In the past, the antibiotics, such as macrolides, clindamycin, and tetracyclines, were the most common medications prescribed for acne (Walsh et al., 2016). Although they are still largely active against the majority of C. acnes, the emerging of drug resistance becomes an urgent problem (Leyden, 1976); therefore, it is not appropriate to treat acne with a single antibiotic. Instead, a variety of antibiotics or the combination of antibiotics and other drugs are used, but there are still many problems with these drugs in clinical use, like irritation of the skin and mucous membranes (Nyirady et al., 2001; Archer and Chang, 2004; Strauss et al., 2007; Tanghetti and Popp, 2009). In recent years, more and more attention has been paid to natural products derived from plants due to their higher efficacy and lower toxicity, which can replace or assist antimicrobial agents in inhibiting the proliferation of C. acnes (De Canha et al., 2019; Di Lodovico et al., 2020; Wei et al., 2021). Accumulating evidence showed that many essential oils from plants such as cloves, cactus, tea tree, and so on possessed an inhibitory effect on C. acnes (Fu et al., 2009; Murbach Teles Andrade et al., 2018; Ossa-Tabares et al., 2020). However, there is a lack of research on the mechanism underlying the antibacterial activity.
Litsea cubeba (Lour) Pers. is a deciduous shrub or small tree belonging to the genus of Litsea of the Lauraceae family, and it is an economic crop for the production of essential oil (Chen Y.C. et al., 2020). Previous studies have demonstrated that the EO has promising anti-cancer (Dalimunthe et al., 2019; Pante et al., 2021), bacteriostatic (Liu and Yang, 2012; Li et al., 2014; Nguyen et al., 2018; Dai et al., 2021) and antifungal activities (Nardoni et al., 2019), insecticidal and mosquito repellent activities (Noosidum et al., 2008; Vongsombath et al., 2012), which has been widely used in daily chemical products and food as a flavoring and preservative (Agrawal et al., 2011).

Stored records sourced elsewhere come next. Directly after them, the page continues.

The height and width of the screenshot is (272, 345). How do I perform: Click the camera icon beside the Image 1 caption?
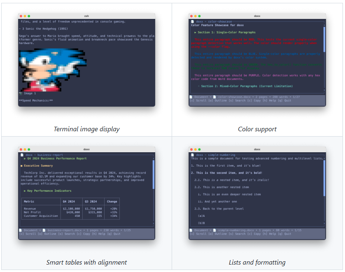pos(21,93)
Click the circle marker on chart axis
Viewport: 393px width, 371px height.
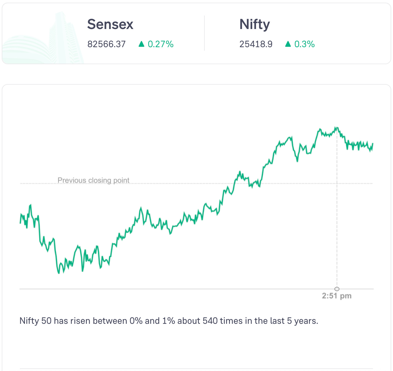click(337, 289)
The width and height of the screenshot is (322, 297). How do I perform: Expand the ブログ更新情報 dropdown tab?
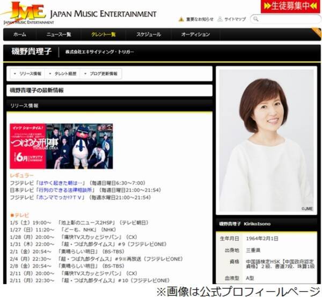(x=102, y=73)

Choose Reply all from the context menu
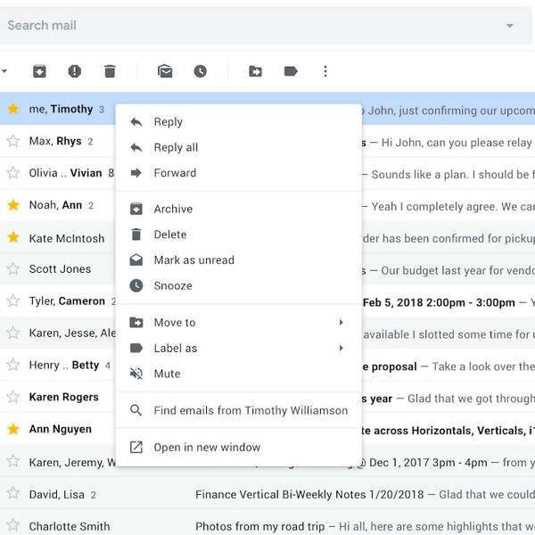pos(176,147)
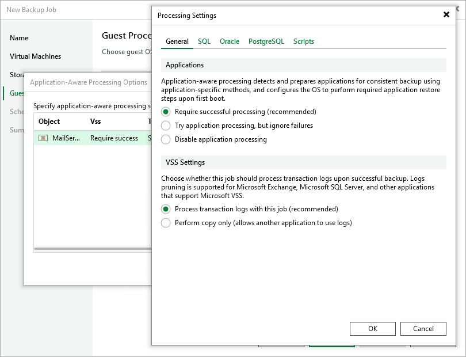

Although EO has bacteriostatic activity against many kinds of bacteria, most of them are foodborne bacteria. The inhibitory activity against C. acnes has not been reported. Accordingly, we investigated the activity of Litsea cubeba essential oil against C. acnes and further explored its potential mechanism by GC-MS-based non-target metabonomics for the first time. This study may provide a new perspective to understand the mechanism of inhibiting C. acnes in more detail.
Materials and Methods
Materials
Cutibacterium acnes (ATCC 6919, antibiotic-susceptible) strain was obtained from Guangdong Microbial Strain Preservation Center; The mediums of Brain Heart Infusion Broth and Reinforced Clostridium Aga were from HuanKai Microbial (Guangdong, China) and Shanghai Acmec Biochemical Co., Ltd, respectively; Tween 80, Anhydrous sodium sulfate, 25% Glutaraldehyde, and TERT-butyl alcohol were obtained from DAMAO; Ampicillin was from Biofrox; Glucose, Absolute ethanol, and Sodium bisulfate dihydrate were provided from Sinopharm Chemical Reagent Co., Ltd.; Sodium hydroxide was from Guangzhou Chemical Reagent Factory, Methoxyamine hydrochloride, N-methyl-N-trimethylsilyltrifluoroacetanamide (MSTFA), and Adonitol were purchased from Sigma-Aldrich; Methanol HPLC/ACS was from Energy-chemical; Hypoxic conditions were generated using an AnaeroPack (Japan Mitsubishi MGC); C7-C40 n-alkanes was purchased from Shanghai Huicheng Biotechnology Co., Ltd.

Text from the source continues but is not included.